Initial Surface Alignment Tools
The alignment tools discussed here were used to create the initial surfaces. These tools take advantage of curve construction to create and maintain tangency when building surfaces from curves.

Align Curve
Align curve can be used to make existing curves have common end points, and have the end of the curves have continuity. The continuity options include positional, tangential or curvature continuity.

Project Tangent
Use project tangent to create smooth curve transitions where curves meet existing surfaces. Project tangent creates a tangency condition at the point where a curve coincides with the edge of a surface. First select a curve then the isoparm on the adjacent surface that you want the curve to line up with. Project tangent will also line up a curve with two adjacent curves to create a tangency condition. You cannot use project tangent to align a single curve to a single curve. The Align tool, which will be discussed later, will work for this.

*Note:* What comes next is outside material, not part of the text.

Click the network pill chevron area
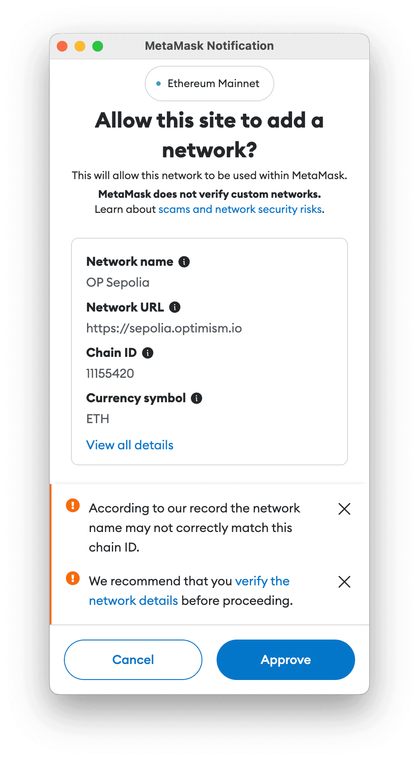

[Figure 12] Patch surfaces created by splitting and rebuilding initial surfaces.

Surface Tangency Options
The square surface and the bi-rail surface provide options for tangency between surfaces that have been built and surfaces that are being built. These options operate on the surface boundaries. The square surface simply has one option that turns tangency construction on for all boundaries. The bi-rail surface has options that turn tangency on for the first profile, the last profile or both first and last profiles.

Separate Initial Surfaces into Patches
The surfaces that you created in the initial surfaces step were only partially ready to be aligned. In order to have a surface network that is ready to create a uniform mesh from, you need to detach the surfaces that were created across the boundaries or adjoining surfaces.

Detach Surfaces
The initial surfaces have to be separated into smaller regions that allow the boundaries of the adjacent surfaces to line up with each other.

Rebuild Surfaces
When a model made of different patches has uniform meshes, all surfaces have the same number and placement of isoparms as the surfaces next to them. If one surface has four subdivisions that are equally spaced throughout the surface, the adjacent surface has to have four subdivisions that are equally spaced throughout the surface. Figure 12 shows initial surfaces broken into smaller patch surfaces that have common boundaries with the adjacent patches. The surfaces have been rebuilt so all the surfaces have the same number of spans, and the isoparms all align.

[Figures 13 & 14] A simple texture map (top), shows the direction of the surfaces on a patch model (bottom).

Reverse Surfaces
By using a file-based texture map that defines the direction of UV parameterization, the surfaces that have been created can be reoriented so the UV coordinate space matches all surfaces, and the surfaces are facing the correct direction. Figure 13 shows a texture map that can be used to identify the direction of UV coordinates in a patch model. Figure 14 shows the surfaces of the model after the map has been applied. The goal is to get all of the surfaces to line up in a similar way and have the surface normals facing away from the model. This kind of texture map will show reversed surfaces quickly because the text will appear reversed. The U and V directions can also be quickly detected because the colors of the arrows indicate if the directions align between surfaces.